On the hand signal drill, I put him at sit and walk away about 15 yards, face him and throw a dummy about 15-20 yards to his left. Teaching him to be steady at sit from day one pays off big time here. I then hold up my hand where he can see it, make sure he is focused on it and then make an exaggerated move in the direction of the dummy and send him. I repeat the exercise on his left and them behind him. Yesterday, I added a problem for him and threw one on the left and one on the right, and sent him for the right one. He did it perfectly. Today he didn’t, so I repeated it, exaggerated the move to the dummy even more and he did it correctly. I then went and picked up the other one myself. Eventually, the exaggerated move will become a simple hand signal.
Every day I try to throw in a small new challenge to see how he handles it. Today I had him sit, walked away and threw a dummy off to the side. I then blew the recall whistle. He came right to heel and ignored the dummy. Perfect.

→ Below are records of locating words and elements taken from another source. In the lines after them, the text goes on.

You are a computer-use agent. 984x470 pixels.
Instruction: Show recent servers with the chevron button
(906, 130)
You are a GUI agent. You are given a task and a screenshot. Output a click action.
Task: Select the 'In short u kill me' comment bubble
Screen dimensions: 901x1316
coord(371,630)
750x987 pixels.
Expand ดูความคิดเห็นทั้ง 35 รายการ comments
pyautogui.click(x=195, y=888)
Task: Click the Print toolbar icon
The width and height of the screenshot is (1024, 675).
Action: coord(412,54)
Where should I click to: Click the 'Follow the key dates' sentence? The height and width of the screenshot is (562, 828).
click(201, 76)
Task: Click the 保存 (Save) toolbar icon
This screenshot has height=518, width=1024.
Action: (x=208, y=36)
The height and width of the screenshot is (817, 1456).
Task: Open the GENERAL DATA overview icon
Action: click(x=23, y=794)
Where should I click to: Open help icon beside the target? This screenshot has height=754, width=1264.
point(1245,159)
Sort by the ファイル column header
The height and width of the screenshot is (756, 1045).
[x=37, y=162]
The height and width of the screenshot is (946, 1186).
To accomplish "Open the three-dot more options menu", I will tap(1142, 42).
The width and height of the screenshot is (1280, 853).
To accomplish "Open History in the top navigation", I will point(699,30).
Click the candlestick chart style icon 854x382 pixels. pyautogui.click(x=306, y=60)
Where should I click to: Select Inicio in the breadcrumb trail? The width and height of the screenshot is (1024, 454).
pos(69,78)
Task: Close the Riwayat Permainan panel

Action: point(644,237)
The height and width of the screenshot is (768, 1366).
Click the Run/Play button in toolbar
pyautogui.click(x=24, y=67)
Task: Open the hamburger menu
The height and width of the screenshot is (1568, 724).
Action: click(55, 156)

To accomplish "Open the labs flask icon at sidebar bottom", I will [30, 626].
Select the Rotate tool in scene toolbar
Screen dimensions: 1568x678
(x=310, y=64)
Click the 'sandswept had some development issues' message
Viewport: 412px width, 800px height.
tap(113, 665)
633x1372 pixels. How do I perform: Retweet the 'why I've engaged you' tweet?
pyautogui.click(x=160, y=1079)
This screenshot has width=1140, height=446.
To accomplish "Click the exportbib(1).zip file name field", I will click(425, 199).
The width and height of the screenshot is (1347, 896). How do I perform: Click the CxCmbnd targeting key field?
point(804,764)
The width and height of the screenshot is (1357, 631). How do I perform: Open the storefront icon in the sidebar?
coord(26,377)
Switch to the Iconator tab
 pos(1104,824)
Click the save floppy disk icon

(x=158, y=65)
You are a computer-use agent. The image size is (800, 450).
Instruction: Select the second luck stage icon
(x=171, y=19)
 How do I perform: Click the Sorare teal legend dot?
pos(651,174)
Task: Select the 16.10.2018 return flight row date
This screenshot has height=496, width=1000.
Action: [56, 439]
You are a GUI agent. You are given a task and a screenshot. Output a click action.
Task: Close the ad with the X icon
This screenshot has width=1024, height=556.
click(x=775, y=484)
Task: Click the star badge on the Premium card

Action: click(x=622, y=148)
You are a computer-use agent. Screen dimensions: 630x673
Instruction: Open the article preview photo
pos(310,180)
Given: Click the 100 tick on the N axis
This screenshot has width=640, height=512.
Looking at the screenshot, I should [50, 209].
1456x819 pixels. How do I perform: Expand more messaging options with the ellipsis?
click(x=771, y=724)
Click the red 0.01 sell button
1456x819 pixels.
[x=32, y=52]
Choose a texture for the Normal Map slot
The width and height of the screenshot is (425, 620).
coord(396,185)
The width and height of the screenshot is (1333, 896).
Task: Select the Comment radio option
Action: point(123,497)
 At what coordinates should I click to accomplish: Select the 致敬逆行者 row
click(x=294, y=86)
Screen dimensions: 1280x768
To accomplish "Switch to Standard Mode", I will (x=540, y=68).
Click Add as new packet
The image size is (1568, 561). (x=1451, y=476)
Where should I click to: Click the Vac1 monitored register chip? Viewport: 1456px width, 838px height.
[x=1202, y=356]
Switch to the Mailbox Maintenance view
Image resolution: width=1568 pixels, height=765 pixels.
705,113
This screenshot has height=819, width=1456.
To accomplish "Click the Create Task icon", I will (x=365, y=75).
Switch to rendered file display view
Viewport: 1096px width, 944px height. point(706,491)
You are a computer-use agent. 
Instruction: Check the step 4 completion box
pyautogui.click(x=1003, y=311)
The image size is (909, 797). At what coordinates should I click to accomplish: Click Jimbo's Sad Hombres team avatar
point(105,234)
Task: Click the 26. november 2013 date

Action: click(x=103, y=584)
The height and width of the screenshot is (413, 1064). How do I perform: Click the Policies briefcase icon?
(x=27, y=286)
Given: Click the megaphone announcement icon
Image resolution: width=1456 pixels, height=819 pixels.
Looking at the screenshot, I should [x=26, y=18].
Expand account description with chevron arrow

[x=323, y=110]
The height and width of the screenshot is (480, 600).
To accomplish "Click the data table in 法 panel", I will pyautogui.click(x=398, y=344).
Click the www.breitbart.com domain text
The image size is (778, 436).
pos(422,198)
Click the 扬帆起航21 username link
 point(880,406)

It is important to note that all of these drills are done at close range. Slowly, (very slowly) but surely we will expand the range. Now if he makes a mistake, I am right on top of him to correct it. He’s only six months old, but already he understands a great deal and is making great progress.
Perhaps it’s time to reiterate here, I’m not using an e-collar. My goal is to train him without one and the only way to do that is start in close and slowly work your way out, bringing him back in close if a problem arises. I have no desire to start an e-collar debate here. In fact I trained Pickett using one. I simply wanted to do something different with Murph. So far, so good.